したがって、一つの書籍を全文検索対象として検索する
場合に、その書籍を構成する論理的な部分に分けて検索
結果を出力することが好ましい。この検索単位は、検索
対象の文字列の論理的な分類を示すものであるため、こ
の検索単位に論理的区分に従って属性番号を付与する。
例えば、属性番号として、目次に「１」、序文に
「２」、章または節のタイトルに「３」、図または表の
タイトルに「４」、本文に「５」、参考文献に「６」を
付与する。Therefore, when one book is searched as a full-text search target, it is preferable to output the search result by dividing the book into logical parts. Since this search unit indicates a logical classification of the character string to be searched, an attribute number is given to this search unit according to a logical division.
For example, the attribute number is "1" in the table of contents, "2" in the introduction, "3" in the title of the chapter or section, "4" in the title of the figure or table, "5" in the text, "6" in the reference. Is given.

そしてこの検索単位が書籍に出現する順序に１から昇順
に番号を付与する。これを検索単位番号とする。なおこ
の際に本文が長文である場合には適当な区分に分けて本
文を複数の検索単位に分け、検索単位ごとに出現する順
位で検索単位番号を付与することもできる。Then, numbers are assigned in ascending order from 1 to the order in which this search unit appears in a book. This is the search unit number. At this time, if the body is a long sentence, the body can be divided into a plurality of search units by dividing it into appropriate sections, and the search unit numbers can be assigned in the order of appearance in each search unit.

次に検索単位ごとに文字の先頭から順に１、２、３…と
昇順に番号を付与して文字位置番号を付与する。Next, the character position numbers are assigned to each search unit in ascending order of 1, 2, 3, ... From the beginning of the characters.

そして、このように与えられた検索単位番号、文字位置
番号、属性番号とから検索単位を構成する文字を整数か
らなるコードに変換して文字位置情報を作成する。Then, the character forming the search unit is converted from the search unit number, the character position number, and the attribute number thus given into a code consisting of an integer to create character position information.

なお、一つの書籍の中でどれが目次、序文、タイトル等
の検索単位であるかは事前に区分されている。また、同
様に目次、序文等がどの属性であるかはあらかじめ決め
られている。このため、検索単位番号はこの区分された
どの検索単位が現れたかが識別されることで付与され、
属性番号もそれぞれの区分された検索単位について決め
られた番号が付与されるものである。It should be noted that which one of the books is a search unit such as a table of contents, a preface, a title, etc. is classified in advance. Similarly, the attributes such as the table of contents and the preface are predetermined. Therefore, the search unit number is given by identifying which of the divided search units appears,
The attribute number is also a number determined for each divided search unit.

この文字位置情報は、最大検索単位文字数をｎ、最大属
性数をａとするとき、文字位置情報コード＝｛検索単位番号×ｎ＋文字位置番
号｝×ａ＋属性番号 …（１）からなる式で与えられる整数のコードである。This character position information is given by an expression consisting of character position information code = {search unit number × n + character position number} × a + attribute number (1), where n is the maximum number of search unit characters and a is the maximum number of attributes. Is an integer code that can be used.

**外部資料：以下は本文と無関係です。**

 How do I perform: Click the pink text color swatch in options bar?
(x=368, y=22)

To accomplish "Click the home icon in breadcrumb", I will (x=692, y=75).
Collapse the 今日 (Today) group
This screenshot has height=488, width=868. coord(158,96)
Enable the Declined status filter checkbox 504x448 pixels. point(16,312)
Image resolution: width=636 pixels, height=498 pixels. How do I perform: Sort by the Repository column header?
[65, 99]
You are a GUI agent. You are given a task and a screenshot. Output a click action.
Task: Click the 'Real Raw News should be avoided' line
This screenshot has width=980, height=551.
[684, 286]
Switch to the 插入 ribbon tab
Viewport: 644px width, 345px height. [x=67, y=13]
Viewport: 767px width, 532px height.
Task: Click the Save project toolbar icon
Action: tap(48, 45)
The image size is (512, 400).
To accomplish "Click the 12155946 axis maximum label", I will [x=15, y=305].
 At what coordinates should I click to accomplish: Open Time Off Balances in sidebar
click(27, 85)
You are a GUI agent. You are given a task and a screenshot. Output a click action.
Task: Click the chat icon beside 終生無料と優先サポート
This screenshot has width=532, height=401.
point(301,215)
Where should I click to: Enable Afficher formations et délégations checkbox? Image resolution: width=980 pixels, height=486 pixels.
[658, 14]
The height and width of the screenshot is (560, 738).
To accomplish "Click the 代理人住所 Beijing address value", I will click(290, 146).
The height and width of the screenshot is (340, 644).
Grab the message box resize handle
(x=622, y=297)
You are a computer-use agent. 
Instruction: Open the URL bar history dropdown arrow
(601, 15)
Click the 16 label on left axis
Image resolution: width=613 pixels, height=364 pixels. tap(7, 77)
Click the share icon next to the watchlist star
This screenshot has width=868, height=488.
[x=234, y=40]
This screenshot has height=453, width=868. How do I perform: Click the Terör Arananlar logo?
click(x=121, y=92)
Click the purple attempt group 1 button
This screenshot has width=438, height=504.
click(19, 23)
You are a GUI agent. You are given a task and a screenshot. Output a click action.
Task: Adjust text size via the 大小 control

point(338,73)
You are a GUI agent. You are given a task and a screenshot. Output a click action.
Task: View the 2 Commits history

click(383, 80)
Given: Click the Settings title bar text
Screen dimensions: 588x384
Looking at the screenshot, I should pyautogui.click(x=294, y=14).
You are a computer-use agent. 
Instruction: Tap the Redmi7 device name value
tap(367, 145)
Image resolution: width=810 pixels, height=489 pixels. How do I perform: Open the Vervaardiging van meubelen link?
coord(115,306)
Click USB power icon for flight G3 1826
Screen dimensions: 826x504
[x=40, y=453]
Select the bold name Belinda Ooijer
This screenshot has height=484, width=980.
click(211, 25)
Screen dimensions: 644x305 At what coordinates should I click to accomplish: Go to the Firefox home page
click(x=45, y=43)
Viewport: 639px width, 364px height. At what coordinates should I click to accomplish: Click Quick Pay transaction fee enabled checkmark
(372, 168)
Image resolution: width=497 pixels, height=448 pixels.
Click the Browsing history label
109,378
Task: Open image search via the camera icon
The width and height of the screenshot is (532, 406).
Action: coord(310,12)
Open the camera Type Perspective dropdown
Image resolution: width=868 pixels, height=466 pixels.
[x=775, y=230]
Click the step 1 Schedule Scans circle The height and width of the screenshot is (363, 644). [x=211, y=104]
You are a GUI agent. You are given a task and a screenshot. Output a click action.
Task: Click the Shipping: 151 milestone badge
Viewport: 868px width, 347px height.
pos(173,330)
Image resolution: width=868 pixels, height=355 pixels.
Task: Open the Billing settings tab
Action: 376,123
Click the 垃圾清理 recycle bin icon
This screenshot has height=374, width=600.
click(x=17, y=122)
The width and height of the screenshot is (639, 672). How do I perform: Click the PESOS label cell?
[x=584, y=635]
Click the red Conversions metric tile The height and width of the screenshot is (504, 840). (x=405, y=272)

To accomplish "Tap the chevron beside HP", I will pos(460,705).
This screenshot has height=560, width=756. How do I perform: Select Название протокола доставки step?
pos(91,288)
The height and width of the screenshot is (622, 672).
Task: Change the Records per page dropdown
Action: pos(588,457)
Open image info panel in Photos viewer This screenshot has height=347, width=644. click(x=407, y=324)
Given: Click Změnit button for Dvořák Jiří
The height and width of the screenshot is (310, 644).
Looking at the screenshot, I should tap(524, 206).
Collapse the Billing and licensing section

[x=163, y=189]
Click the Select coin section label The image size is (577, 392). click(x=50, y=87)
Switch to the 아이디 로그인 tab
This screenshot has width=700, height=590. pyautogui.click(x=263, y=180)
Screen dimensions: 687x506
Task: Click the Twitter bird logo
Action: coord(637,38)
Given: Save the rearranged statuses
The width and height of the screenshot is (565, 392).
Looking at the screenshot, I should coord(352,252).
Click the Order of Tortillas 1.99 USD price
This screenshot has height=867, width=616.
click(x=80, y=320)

例えば、検索単位の最大文字数ｎ＝10000、最大属性数
ａ＝10とし、８番目の検索単位である本文（属性番号＝
５）の先頭から第121〜124番目の文字位置に「通信文
書」という文字列があった場合、この「通」、「信」、
「文」、「書」の文字には、それぞれ「801215」、「80
1225」、「801235」、「801245」の文字位置情報が与え
られる。For example, the maximum number of characters in the search unit is n = 10000, the maximum number of attributes is a = 10, and the body is the eighth search unit (attribute number =
5) If there is a character string "communication document" at the 121st to 124th character positions from the beginning, the "communication", "communication",
The letters "sentence" and "calligraphy" are "801215" and "80", respectively.
Character position information of "1225", "801235", and "801245" is given.

そしてこのように文字位置情報を４バイトのコードで構
成すれば、最大10000文字数の検索単位を 2⁶⁴／（ｎ×ａ）≒４万個取り扱うことが可能である。If the character position information is composed of a 4-byte code in this way, it is possible to handle a maximum of 10,000 character retrieval units of 2 ⁶⁴ / (n × a) ≈40,000.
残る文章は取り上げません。